#### YOUR GOAL:
Your job is to print, exactly, the lines in the data below from the line with "You are a GUI" through the line with "Given: Open Favorites with the star icon", both included, and to omit any picture.

+++++

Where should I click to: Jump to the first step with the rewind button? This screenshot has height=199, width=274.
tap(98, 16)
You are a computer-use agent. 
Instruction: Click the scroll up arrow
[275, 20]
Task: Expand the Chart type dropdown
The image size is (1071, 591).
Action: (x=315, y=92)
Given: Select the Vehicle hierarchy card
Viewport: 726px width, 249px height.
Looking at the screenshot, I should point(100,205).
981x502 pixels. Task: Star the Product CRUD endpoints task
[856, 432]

+++++

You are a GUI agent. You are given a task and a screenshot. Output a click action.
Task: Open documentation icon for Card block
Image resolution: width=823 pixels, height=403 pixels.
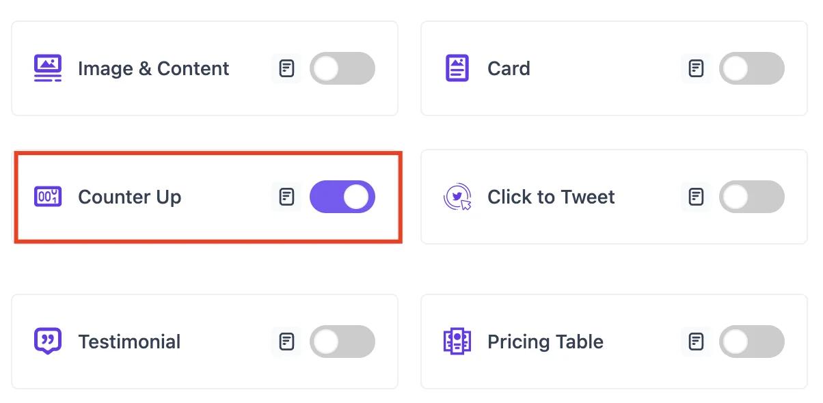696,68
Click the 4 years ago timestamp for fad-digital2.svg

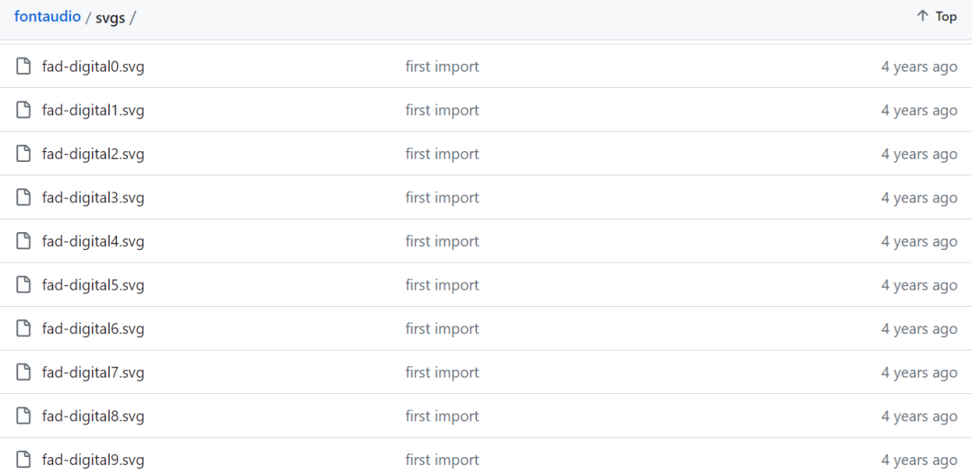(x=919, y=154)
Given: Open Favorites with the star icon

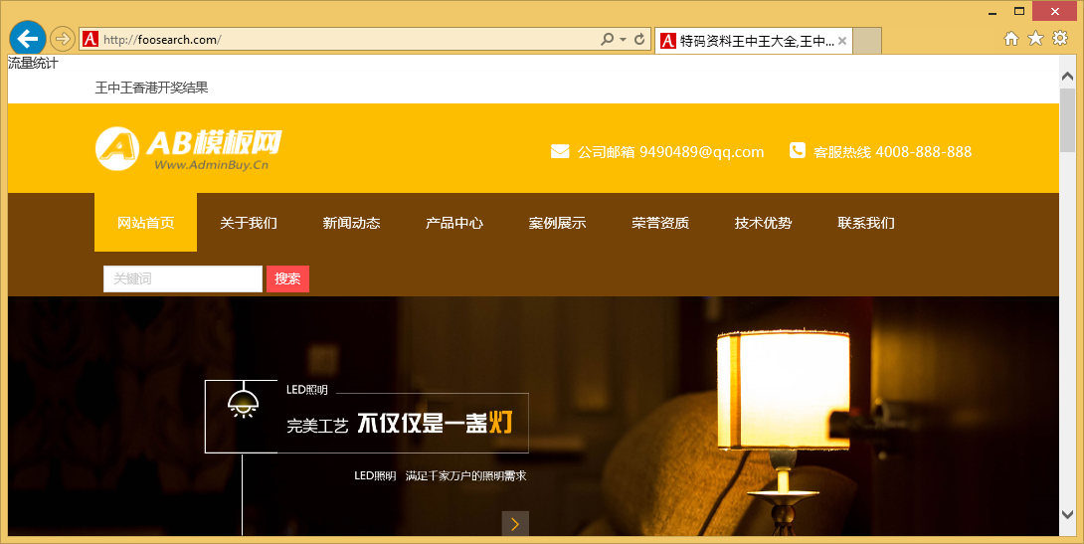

+++++

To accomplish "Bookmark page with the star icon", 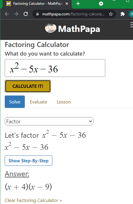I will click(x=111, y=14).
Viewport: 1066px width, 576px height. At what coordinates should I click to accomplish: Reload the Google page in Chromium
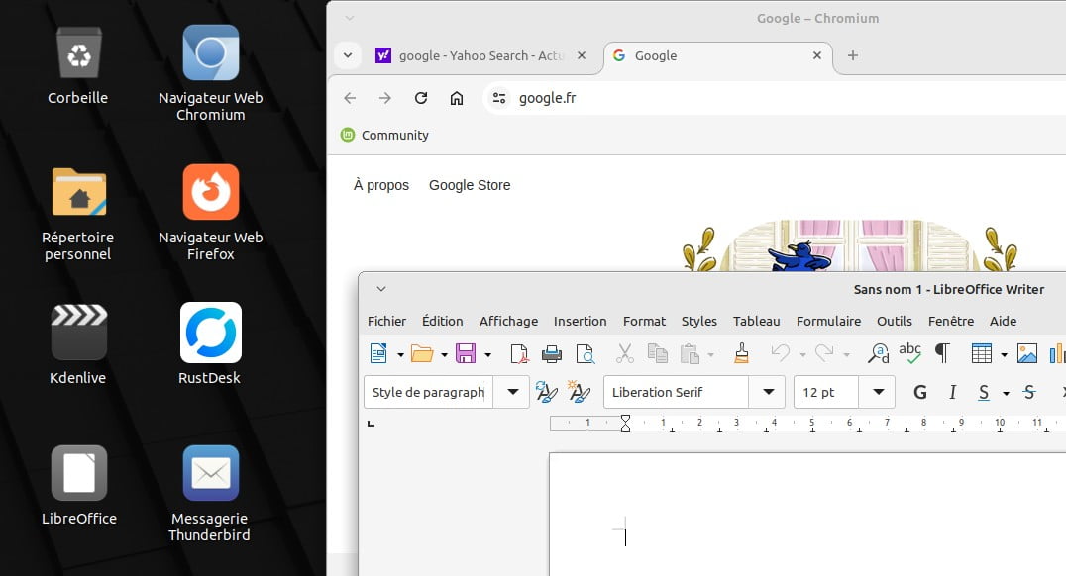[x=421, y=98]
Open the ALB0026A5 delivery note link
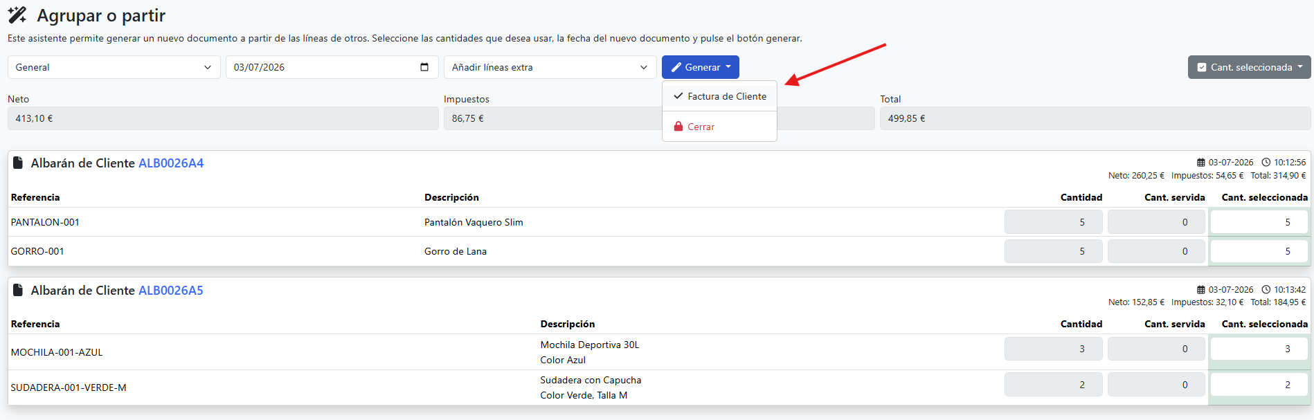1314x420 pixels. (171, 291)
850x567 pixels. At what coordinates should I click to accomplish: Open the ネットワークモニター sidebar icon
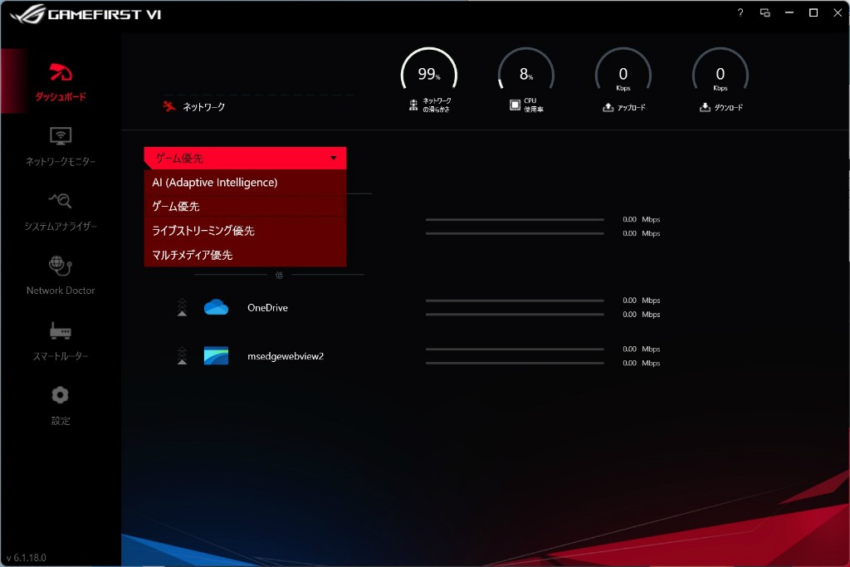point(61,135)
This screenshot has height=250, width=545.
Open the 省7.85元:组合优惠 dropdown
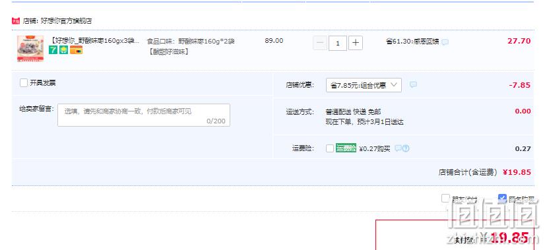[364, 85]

+++++

#### THE COMPLETED TASK:
You are a GUI agent. You are given a task and a screenshot. Output a click action.
Task: Open documentation icon for Card block
Image resolution: width=823 pixels, height=403 pixels.
696,68
Click the 4 years ago timestamp for fad-digital2.svg

(x=919, y=154)
Given: Open Favorites with the star icon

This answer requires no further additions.